Requirement —
Rewrite the records below as a Markdown table with two columns, No. and Entry. Give each non-blank line its own row, numbered in order.

Information shown —
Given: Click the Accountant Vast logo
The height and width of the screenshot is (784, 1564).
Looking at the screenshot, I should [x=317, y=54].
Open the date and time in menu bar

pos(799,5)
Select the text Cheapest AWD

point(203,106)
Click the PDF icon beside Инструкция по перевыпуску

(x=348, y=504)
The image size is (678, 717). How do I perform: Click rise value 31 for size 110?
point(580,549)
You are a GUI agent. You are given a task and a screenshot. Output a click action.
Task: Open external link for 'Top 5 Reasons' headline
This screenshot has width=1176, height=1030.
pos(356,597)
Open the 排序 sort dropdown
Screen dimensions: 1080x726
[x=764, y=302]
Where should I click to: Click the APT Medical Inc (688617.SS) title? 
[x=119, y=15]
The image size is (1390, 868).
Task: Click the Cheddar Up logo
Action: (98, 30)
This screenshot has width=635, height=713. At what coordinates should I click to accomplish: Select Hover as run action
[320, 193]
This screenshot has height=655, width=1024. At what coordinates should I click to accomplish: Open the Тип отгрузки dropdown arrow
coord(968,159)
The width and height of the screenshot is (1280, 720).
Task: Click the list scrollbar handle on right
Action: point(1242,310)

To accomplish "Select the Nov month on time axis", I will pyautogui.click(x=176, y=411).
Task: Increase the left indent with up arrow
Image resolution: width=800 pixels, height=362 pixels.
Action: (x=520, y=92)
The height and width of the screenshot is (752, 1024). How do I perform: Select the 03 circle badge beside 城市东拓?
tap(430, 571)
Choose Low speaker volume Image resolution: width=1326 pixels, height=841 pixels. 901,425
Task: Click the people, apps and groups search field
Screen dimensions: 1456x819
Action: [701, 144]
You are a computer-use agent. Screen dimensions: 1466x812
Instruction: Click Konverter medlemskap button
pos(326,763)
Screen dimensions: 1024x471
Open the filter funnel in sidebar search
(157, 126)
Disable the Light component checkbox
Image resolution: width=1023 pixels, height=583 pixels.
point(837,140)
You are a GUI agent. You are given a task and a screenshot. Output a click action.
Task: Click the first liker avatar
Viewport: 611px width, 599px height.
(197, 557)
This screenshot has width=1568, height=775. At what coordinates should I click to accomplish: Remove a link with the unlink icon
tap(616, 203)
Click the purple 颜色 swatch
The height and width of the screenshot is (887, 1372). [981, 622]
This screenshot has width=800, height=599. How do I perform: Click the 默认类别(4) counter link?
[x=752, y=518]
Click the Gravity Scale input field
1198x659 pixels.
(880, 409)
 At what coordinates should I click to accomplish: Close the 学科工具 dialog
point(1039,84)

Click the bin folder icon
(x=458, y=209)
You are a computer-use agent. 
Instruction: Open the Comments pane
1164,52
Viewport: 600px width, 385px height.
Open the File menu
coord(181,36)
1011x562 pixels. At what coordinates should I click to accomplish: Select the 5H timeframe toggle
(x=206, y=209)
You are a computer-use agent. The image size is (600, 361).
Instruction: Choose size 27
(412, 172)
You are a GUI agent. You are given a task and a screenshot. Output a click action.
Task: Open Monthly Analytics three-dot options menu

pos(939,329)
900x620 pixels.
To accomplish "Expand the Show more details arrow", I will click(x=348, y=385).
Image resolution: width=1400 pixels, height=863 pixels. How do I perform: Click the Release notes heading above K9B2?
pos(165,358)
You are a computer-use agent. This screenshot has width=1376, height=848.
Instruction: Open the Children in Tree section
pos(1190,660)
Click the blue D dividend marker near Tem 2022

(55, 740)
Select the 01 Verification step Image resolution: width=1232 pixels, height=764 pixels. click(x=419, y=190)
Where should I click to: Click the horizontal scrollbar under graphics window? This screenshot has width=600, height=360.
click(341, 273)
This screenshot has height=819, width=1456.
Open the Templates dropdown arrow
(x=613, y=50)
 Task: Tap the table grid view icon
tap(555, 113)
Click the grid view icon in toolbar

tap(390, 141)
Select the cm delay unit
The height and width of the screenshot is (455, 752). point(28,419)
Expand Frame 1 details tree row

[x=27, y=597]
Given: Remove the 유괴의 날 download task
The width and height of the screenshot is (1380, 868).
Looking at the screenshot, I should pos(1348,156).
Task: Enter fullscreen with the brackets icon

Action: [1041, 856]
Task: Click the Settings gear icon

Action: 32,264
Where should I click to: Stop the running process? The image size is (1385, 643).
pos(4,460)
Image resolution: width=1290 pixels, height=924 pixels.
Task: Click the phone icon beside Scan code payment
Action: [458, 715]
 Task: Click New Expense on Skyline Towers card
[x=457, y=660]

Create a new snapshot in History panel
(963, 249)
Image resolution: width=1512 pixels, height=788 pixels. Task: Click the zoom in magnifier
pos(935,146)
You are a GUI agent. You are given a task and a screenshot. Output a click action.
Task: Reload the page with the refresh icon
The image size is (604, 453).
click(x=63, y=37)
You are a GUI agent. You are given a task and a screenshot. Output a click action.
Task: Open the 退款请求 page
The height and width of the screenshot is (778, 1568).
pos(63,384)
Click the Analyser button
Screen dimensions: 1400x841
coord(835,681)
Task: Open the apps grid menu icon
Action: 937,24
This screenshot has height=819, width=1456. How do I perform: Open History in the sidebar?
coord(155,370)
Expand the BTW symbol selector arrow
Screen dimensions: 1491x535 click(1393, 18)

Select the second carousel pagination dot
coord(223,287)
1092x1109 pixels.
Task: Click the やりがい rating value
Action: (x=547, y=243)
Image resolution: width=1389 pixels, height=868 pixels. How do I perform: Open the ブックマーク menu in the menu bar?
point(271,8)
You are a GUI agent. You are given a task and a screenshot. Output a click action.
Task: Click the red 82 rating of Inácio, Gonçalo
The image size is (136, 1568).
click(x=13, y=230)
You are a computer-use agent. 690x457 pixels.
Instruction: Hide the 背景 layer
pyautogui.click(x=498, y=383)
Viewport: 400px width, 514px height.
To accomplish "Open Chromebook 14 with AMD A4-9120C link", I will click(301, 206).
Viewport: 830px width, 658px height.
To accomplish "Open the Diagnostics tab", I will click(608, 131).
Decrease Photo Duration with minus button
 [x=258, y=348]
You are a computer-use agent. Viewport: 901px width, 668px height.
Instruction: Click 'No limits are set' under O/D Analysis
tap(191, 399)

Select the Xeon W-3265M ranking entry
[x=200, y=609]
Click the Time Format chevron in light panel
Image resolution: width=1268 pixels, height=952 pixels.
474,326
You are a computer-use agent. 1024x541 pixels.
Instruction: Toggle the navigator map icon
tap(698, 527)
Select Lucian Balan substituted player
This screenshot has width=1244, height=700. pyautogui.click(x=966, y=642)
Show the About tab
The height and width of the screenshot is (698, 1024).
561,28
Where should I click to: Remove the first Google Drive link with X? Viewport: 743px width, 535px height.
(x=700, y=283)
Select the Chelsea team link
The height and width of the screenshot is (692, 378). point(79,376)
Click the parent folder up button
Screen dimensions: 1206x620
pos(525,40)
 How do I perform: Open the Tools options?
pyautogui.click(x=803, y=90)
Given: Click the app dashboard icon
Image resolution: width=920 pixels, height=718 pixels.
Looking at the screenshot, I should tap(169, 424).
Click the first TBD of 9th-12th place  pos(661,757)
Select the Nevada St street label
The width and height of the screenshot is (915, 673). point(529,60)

Exercise solution —
| No. | Entry |
|---|---|
| 1 | Given: Click the Accountant Vast logo |
| 2 | The height and width of the screenshot is (784, 1564). |
| 3 | Looking at the screenshot, I should [x=317, y=54]. |
| 4 | Open the date and time in menu bar |
| 5 | pos(799,5) |
| 6 | Select the text Cheapest AWD |
| 7 | point(203,106) |
| 8 | Click the PDF icon beside Инструкция по перевыпуску |
| 9 | (x=348, y=504) |
| 10 | The image size is (678, 717). How do I perform: Click rise value 31 for size 110? |
| 11 | point(580,549) |
| 12 | You are a GUI agent. You are given a task and a screenshot. Output a click action. |
| 13 | Task: Open external link for 'Top 5 Reasons' headline |
| 14 | This screenshot has width=1176, height=1030. |
| 15 | pos(356,597) |
| 16 | Open the 排序 sort dropdown |
| 17 | Screen dimensions: 1080x726 |
| 18 | [x=764, y=302] |
| 19 | Where should I click to: Click the APT Medical Inc (688617.SS) title?  |
| 20 | [x=119, y=15] |
| 21 | The image size is (1390, 868). |
| 22 | Task: Click the Cheddar Up logo |
| 23 | Action: (98, 30) |
| 24 | This screenshot has width=635, height=713. At what coordinates should I click to accomplish: Select Hover as run action |
| 25 | [320, 193] |
| 26 | This screenshot has height=655, width=1024. At what coordinates should I click to accomplish: Open the Тип отгрузки dropdown arrow |
| 27 | coord(968,159) |
| 28 | The width and height of the screenshot is (1280, 720). |
| 29 | Task: Click the list scrollbar handle on right |
| 30 | Action: point(1242,310) |
| 31 | To accomplish "Select the Nov month on time axis", I will pyautogui.click(x=176, y=411). |
| 32 | Task: Increase the left indent with up arrow |
| 33 | Image resolution: width=800 pixels, height=362 pixels. |
| 34 | Action: (x=520, y=92) |
| 35 | The height and width of the screenshot is (752, 1024). How do I perform: Select the 03 circle badge beside 城市东拓? |
| 36 | tap(430, 571) |
| 37 | Choose Low speaker volume Image resolution: width=1326 pixels, height=841 pixels. 901,425 |
| 38 | Task: Click the people, apps and groups search field |
| 39 | Screen dimensions: 1456x819 |
| 40 | Action: [701, 144] |
| 41 | You are a computer-use agent. Screen dimensions: 1466x812 |
| 42 | Instruction: Click Konverter medlemskap button |
| 43 | pos(326,763) |
| 44 | Screen dimensions: 1024x471 |
| 45 | Open the filter funnel in sidebar search |
| 46 | (157, 126) |
| 47 | Disable the Light component checkbox |
| 48 | Image resolution: width=1023 pixels, height=583 pixels. |
| 49 | point(837,140) |
| 50 | You are a GUI agent. You are given a task and a screenshot. Output a click action. |
| 51 | Task: Click the first liker avatar |
| 52 | Viewport: 611px width, 599px height. |
| 53 | (197, 557) |
| 54 | This screenshot has width=1568, height=775. At what coordinates should I click to accomplish: Remove a link with the unlink icon |
| 55 | tap(616, 203) |
| 56 | Click the purple 颜色 swatch |
| 57 | The height and width of the screenshot is (887, 1372). [981, 622] |
| 58 | This screenshot has width=800, height=599. How do I perform: Click the 默认类别(4) counter link? |
| 59 | [x=752, y=518] |
| 60 | Click the Gravity Scale input field |
| 61 | 1198x659 pixels. |
| 62 | (880, 409) |
| 63 |  At what coordinates should I click to accomplish: Close the 学科工具 dialog |
| 64 | point(1039,84) |
| 65 | Click the bin folder icon |
| 66 | (x=458, y=209) |
| 67 | You are a computer-use agent.  |
| 68 | Instruction: Open the Comments pane |
| 69 | 1164,52 |
| 70 | Viewport: 600px width, 385px height. |
| 71 | Open the File menu |
| 72 | coord(181,36) |
| 73 | 1011x562 pixels. At what coordinates should I click to accomplish: Select the 5H timeframe toggle |
| 74 | (x=206, y=209) |
| 75 | You are a computer-use agent. The image size is (600, 361). |
| 76 | Instruction: Choose size 27 |
| 77 | (412, 172) |
| 78 | You are a GUI agent. You are given a task and a screenshot. Output a click action. |
| 79 | Task: Open Monthly Analytics three-dot options menu |
| 80 | pos(939,329) |
| 81 | 900x620 pixels. |
| 82 | To accomplish "Expand the Show more details arrow", I will click(x=348, y=385). |
| 83 | Image resolution: width=1400 pixels, height=863 pixels. How do I perform: Click the Release notes heading above K9B2? |
| 84 | pos(165,358) |
| 85 | You are a computer-use agent. This screenshot has width=1376, height=848. |
| 86 | Instruction: Open the Children in Tree section |
| 87 | pos(1190,660) |
| 88 | Click the blue D dividend marker near Tem 2022 |
| 89 | (55, 740) |
| 90 | Select the 01 Verification step Image resolution: width=1232 pixels, height=764 pixels. click(x=419, y=190) |
| 91 | Where should I click to: Click the horizontal scrollbar under graphics window? This screenshot has width=600, height=360. |
| 92 | click(341, 273) |
| 93 | This screenshot has height=819, width=1456. |
| 94 | Open the Templates dropdown arrow |
| 95 | (x=613, y=50) |
| 96 |  Task: Tap the table grid view icon |
| 97 | tap(555, 113) |
| 98 | Click the grid view icon in toolbar |
| 99 | tap(390, 141) |
| 100 | Select the cm delay unit |
| 101 | The height and width of the screenshot is (455, 752). point(28,419) |
| 102 | Expand Frame 1 details tree row |
| 103 | [x=27, y=597] |
| 104 | Given: Remove the 유괴의 날 download task |
| 105 | The width and height of the screenshot is (1380, 868). |
| 106 | Looking at the screenshot, I should pos(1348,156). |
| 107 | Task: Enter fullscreen with the brackets icon |
| 108 | Action: [1041, 856] |
| 109 | Task: Click the Settings gear icon |
| 110 | Action: 32,264 |
| 111 | Where should I click to: Stop the running process? The image size is (1385, 643). |
| 112 | pos(4,460) |
| 113 | Image resolution: width=1290 pixels, height=924 pixels. |
| 114 | Task: Click the phone icon beside Scan code payment |
| 115 | Action: [458, 715] |
| 116 |  Task: Click New Expense on Skyline Towers card |
| 117 | [x=457, y=660] |
| 118 | Create a new snapshot in History panel |
| 119 | (963, 249) |
| 120 | Image resolution: width=1512 pixels, height=788 pixels. Task: Click the zoom in magnifier |
| 121 | pos(935,146) |
| 122 | You are a GUI agent. You are given a task and a screenshot. Output a click action. |
| 123 | Task: Reload the page with the refresh icon |
| 124 | The image size is (604, 453). |
| 125 | click(x=63, y=37) |
| 126 | You are a GUI agent. You are given a task and a screenshot. Output a click action. |
| 127 | Task: Open the 退款请求 page |
| 128 | The height and width of the screenshot is (778, 1568). |
| 129 | pos(63,384) |
| 130 | Click the Analyser button |
| 131 | Screen dimensions: 1400x841 |
| 132 | coord(835,681) |
| 133 | Task: Open the apps grid menu icon |
| 134 | Action: 937,24 |
| 135 | This screenshot has height=819, width=1456. How do I perform: Open History in the sidebar? |
| 136 | coord(155,370) |
| 137 | Expand the BTW symbol selector arrow |
| 138 | Screen dimensions: 1491x535 click(1393, 18) |
| 139 | Select the second carousel pagination dot |
| 140 | coord(223,287) |
| 141 | 1092x1109 pixels. |
| 142 | Task: Click the やりがい rating value |
| 143 | Action: (x=547, y=243) |
| 144 | Image resolution: width=1389 pixels, height=868 pixels. How do I perform: Open the ブックマーク menu in the menu bar? |
| 145 | point(271,8) |
| 146 | You are a GUI agent. You are given a task and a screenshot. Output a click action. |
| 147 | Task: Click the red 82 rating of Inácio, Gonçalo |
| 148 | The image size is (136, 1568). |
| 149 | click(x=13, y=230) |
| 150 | You are a computer-use agent. 690x457 pixels. |
| 151 | Instruction: Hide the 背景 layer |
| 152 | pyautogui.click(x=498, y=383) |
| 153 | Viewport: 400px width, 514px height. |
| 154 | To accomplish "Open Chromebook 14 with AMD A4-9120C link", I will click(301, 206). |
| 155 | Viewport: 830px width, 658px height. |
| 156 | To accomplish "Open the Diagnostics tab", I will click(608, 131). |
| 157 | Decrease Photo Duration with minus button |
| 158 |  [x=258, y=348] |
| 159 | You are a computer-use agent. Viewport: 901px width, 668px height. |
| 160 | Instruction: Click 'No limits are set' under O/D Analysis |
| 161 | tap(191, 399) |
| 162 | Select the Xeon W-3265M ranking entry |
| 163 | [x=200, y=609] |
| 164 | Click the Time Format chevron in light panel |
| 165 | Image resolution: width=1268 pixels, height=952 pixels. |
| 166 | 474,326 |
| 167 | You are a computer-use agent. 1024x541 pixels. |
| 168 | Instruction: Toggle the navigator map icon |
| 169 | tap(698, 527) |
| 170 | Select Lucian Balan substituted player |
| 171 | This screenshot has width=1244, height=700. pyautogui.click(x=966, y=642) |
| 172 | Show the About tab |
| 173 | The height and width of the screenshot is (698, 1024). |
| 174 | 561,28 |
| 175 | Where should I click to: Remove the first Google Drive link with X? Viewport: 743px width, 535px height. |
| 176 | (x=700, y=283) |
| 177 | Select the Chelsea team link |
| 178 | The height and width of the screenshot is (692, 378). point(79,376) |
| 179 | Click the parent folder up button |
| 180 | Screen dimensions: 1206x620 |
| 181 | pos(525,40) |
| 182 |  How do I perform: Open the Tools options? |
| 183 | pyautogui.click(x=803, y=90) |
| 184 | Given: Click the app dashboard icon |
| 185 | Image resolution: width=920 pixels, height=718 pixels. |
| 186 | Looking at the screenshot, I should tap(169, 424). |
| 187 | Click the first TBD of 9th-12th place  pos(661,757) |
| 188 | Select the Nevada St street label |
| 189 | The width and height of the screenshot is (915, 673). point(529,60) |